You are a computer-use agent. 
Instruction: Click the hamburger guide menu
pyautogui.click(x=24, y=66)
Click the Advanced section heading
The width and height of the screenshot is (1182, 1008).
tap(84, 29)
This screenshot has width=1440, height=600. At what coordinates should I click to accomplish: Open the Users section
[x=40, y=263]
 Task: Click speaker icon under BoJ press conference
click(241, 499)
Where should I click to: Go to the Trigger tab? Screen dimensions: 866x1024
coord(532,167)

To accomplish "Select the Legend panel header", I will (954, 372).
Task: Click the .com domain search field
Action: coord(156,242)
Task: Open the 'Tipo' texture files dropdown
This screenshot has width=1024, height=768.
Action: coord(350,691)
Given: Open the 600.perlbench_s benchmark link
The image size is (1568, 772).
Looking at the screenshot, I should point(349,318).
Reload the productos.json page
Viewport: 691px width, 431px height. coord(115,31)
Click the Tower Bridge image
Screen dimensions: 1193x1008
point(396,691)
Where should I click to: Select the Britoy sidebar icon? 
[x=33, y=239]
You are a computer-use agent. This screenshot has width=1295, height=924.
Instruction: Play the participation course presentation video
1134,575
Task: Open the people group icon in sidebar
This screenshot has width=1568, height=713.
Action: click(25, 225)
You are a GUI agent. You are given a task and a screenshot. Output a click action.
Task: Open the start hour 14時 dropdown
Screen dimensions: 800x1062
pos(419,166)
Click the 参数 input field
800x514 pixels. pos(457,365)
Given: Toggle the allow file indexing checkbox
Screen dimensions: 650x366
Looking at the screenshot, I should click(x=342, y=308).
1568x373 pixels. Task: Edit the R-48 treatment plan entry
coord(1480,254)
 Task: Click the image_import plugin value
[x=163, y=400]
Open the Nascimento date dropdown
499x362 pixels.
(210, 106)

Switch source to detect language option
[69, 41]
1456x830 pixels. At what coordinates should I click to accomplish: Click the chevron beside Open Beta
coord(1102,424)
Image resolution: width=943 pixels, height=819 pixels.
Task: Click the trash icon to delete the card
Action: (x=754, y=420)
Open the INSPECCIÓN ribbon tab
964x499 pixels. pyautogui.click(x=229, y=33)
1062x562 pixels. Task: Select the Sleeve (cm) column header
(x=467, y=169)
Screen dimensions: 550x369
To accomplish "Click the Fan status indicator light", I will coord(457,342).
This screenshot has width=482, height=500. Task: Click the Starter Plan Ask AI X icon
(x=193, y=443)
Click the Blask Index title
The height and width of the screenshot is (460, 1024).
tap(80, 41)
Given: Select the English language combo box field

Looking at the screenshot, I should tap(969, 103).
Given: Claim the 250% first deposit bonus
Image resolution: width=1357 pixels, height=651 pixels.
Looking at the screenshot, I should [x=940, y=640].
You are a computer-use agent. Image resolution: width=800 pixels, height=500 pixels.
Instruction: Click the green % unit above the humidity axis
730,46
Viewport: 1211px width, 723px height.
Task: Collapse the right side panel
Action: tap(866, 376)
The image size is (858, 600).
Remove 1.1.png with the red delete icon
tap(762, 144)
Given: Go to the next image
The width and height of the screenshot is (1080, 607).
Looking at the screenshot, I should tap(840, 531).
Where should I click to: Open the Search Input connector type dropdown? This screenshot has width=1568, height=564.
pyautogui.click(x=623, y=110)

-------

■ HOW TO COMPLETE THIS TASK
Repeat everything in the listing above exactly.

■ ANSWER BOX
You are a computer-use agent. 
Instruction: Click the hamburger guide menu
pyautogui.click(x=24, y=66)
Click the Advanced section heading
The width and height of the screenshot is (1182, 1008).
tap(84, 29)
This screenshot has width=1440, height=600. At what coordinates should I click to accomplish: Open the Users section
[x=40, y=263]
 Task: Click speaker icon under BoJ press conference
click(241, 499)
Where should I click to: Go to the Trigger tab? Screen dimensions: 866x1024
coord(532,167)

To accomplish "Select the Legend panel header", I will (954, 372).
Task: Click the .com domain search field
Action: coord(156,242)
Task: Open the 'Tipo' texture files dropdown
This screenshot has width=1024, height=768.
Action: coord(350,691)
Given: Open the 600.perlbench_s benchmark link
The image size is (1568, 772).
Looking at the screenshot, I should point(349,318).
Reload the productos.json page
Viewport: 691px width, 431px height. coord(115,31)
Click the Tower Bridge image
Screen dimensions: 1193x1008
point(396,691)
Where should I click to: Select the Britoy sidebar icon? 
[x=33, y=239]
You are a computer-use agent. This screenshot has width=1295, height=924.
Instruction: Play the participation course presentation video
1134,575
Task: Open the people group icon in sidebar
This screenshot has width=1568, height=713.
Action: click(25, 225)
You are a GUI agent. You are given a task and a screenshot. Output a click action.
Task: Open the start hour 14時 dropdown
Screen dimensions: 800x1062
pos(419,166)
Click the 参数 input field
800x514 pixels. pos(457,365)
Given: Toggle the allow file indexing checkbox
Screen dimensions: 650x366
Looking at the screenshot, I should click(x=342, y=308).
1568x373 pixels. Task: Edit the R-48 treatment plan entry
coord(1480,254)
 Task: Click the image_import plugin value
[x=163, y=400]
Open the Nascimento date dropdown
499x362 pixels.
(210, 106)

Switch source to detect language option
[69, 41]
1456x830 pixels. At what coordinates should I click to accomplish: Click the chevron beside Open Beta
coord(1102,424)
Image resolution: width=943 pixels, height=819 pixels.
Task: Click the trash icon to delete the card
Action: (x=754, y=420)
Open the INSPECCIÓN ribbon tab
964x499 pixels. pyautogui.click(x=229, y=33)
1062x562 pixels. Task: Select the Sleeve (cm) column header
(x=467, y=169)
Screen dimensions: 550x369
To accomplish "Click the Fan status indicator light", I will coord(457,342).
This screenshot has width=482, height=500. Task: Click the Starter Plan Ask AI X icon
(x=193, y=443)
Click the Blask Index title
The height and width of the screenshot is (460, 1024).
tap(80, 41)
Given: Select the English language combo box field

Looking at the screenshot, I should tap(969, 103).
Given: Claim the 250% first deposit bonus
Image resolution: width=1357 pixels, height=651 pixels.
Looking at the screenshot, I should [x=940, y=640].
You are a computer-use agent. Image resolution: width=800 pixels, height=500 pixels.
Instruction: Click the green % unit above the humidity axis
730,46
Viewport: 1211px width, 723px height.
Task: Collapse the right side panel
Action: tap(866, 376)
The image size is (858, 600).
Remove 1.1.png with the red delete icon
tap(762, 144)
Given: Go to the next image
The width and height of the screenshot is (1080, 607).
Looking at the screenshot, I should tap(840, 531).
Where should I click to: Open the Search Input connector type dropdown? This screenshot has width=1568, height=564.
pyautogui.click(x=623, y=110)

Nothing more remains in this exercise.